BEGIN Excerpt provided
Q: What have you observed about the experience of families accompanying their loved one at the end of life?

Marie:  It’s a very scary time for families; they don’t want to lose their loved one or see them suffer. Patients tell us: “I am not afraid of dying. I am afraid of how I am going to die.”  They are concerned about the possibility pain, shortness of breath, and other forms of suffering.  We can alleviate some of these fears by explaining how we can control these symptoms and that we will be there for them whenever needed.

MJ: I agree completely. The idea of losing a loved one or seeing them suffer in any way is devastating. I find it helpful to always be mindful of moments, of capturing something meaningful to hold onto.

Q: What do you mean by “moments”?

MJ: For example, one evening a patient’s wife said jokingly, “I just wish I could get into bed with my husband.”  My response was, “If it will bring comfort to you or your husband, that’s what matters. We can make it happen.”  When I returned to reposition the patient, she agreed to lay with him for a short while. We made some space for her on his bed and she ended up falling asleep by his side for over 4 hours. This brought their daughters to tears. He died the next day. It meant a lot to her to have this moment with her husband. The two had not slept together in the last 3 months because of his illness.
END Excerpt provided
BEGIN Provided material
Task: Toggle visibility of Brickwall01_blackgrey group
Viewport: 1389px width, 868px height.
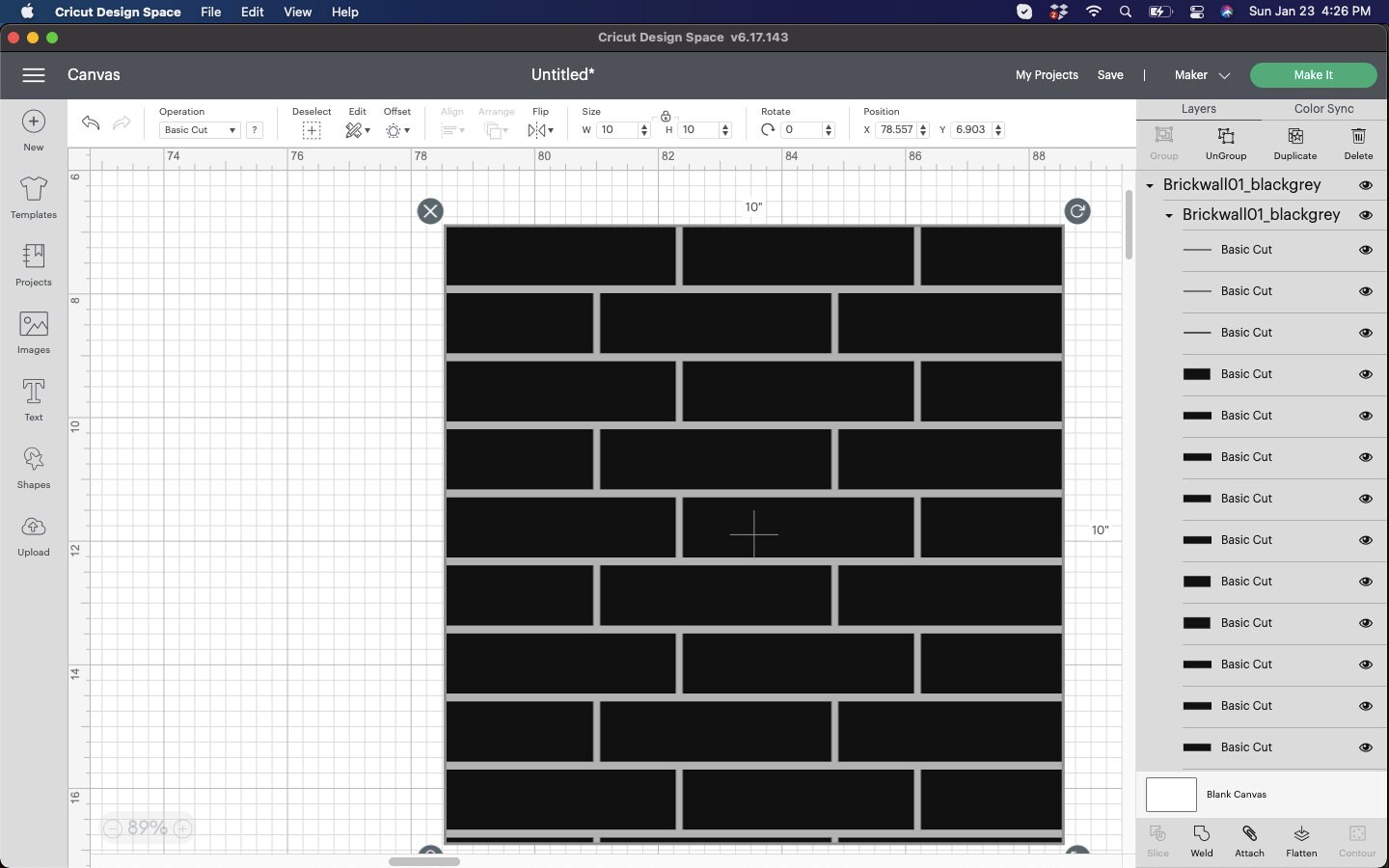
END Provided material
# Exercise
Write what comes next in the interview on families at a loved one's end of life, picking up right after its last sentence.

# Written answer
Q: It sounds like this work requires being very attuned to the needs of the patient and the family.

MJ: As nurses we need to keep our eyes open, because there are nuggets of opportunity that are there all the time; we just have to tap into them. We say, “How can I help make it a little bit easier? We are here, tell me what you need. I have piles of pillows, hot blankets and coffee.”  These are the small things that can provide much needed comfort. This is what palliative care is about. It’s about the small things.

Marie: We tell families that we cannot change what is happening to their loved one, but we can change how it takes place. We do our best to ensure patients are comfortable and not suffering.  We have a universal prayer that we can offer when people die.  It is not religious, but it’s a way of saying goodbye at a time when families are struggling for words. It can provide great comfort and closure to both the family and the staff.

Q: Have you seen changes over the years in the way palliative care is delivered?

Marie: There are fewer nurses for the patients now.

MJ: When someone is holding your hand asking you to stay with them, you have to make the time for them as this is a priority, but it can sometimes be a struggle because of the demands in the unit. We do our best.

Q: Both of you seem very content with your work. Does it take a certain kind of person to do palliative care?

MJ:   It is not for everyone.  Palliative care is deeply rewarding knowing you could make a difference to someone going through some of their most difficult moments. I feel as if we were meant to be here.

Marie: That’s very true, and it is a specialty. At the end of the day, no matter how challenging it is with all the cutbacks, this is still the best job you could ever do. All the feelings here are real, and that’s what I love.

Q: What is on your wish list for palliative care?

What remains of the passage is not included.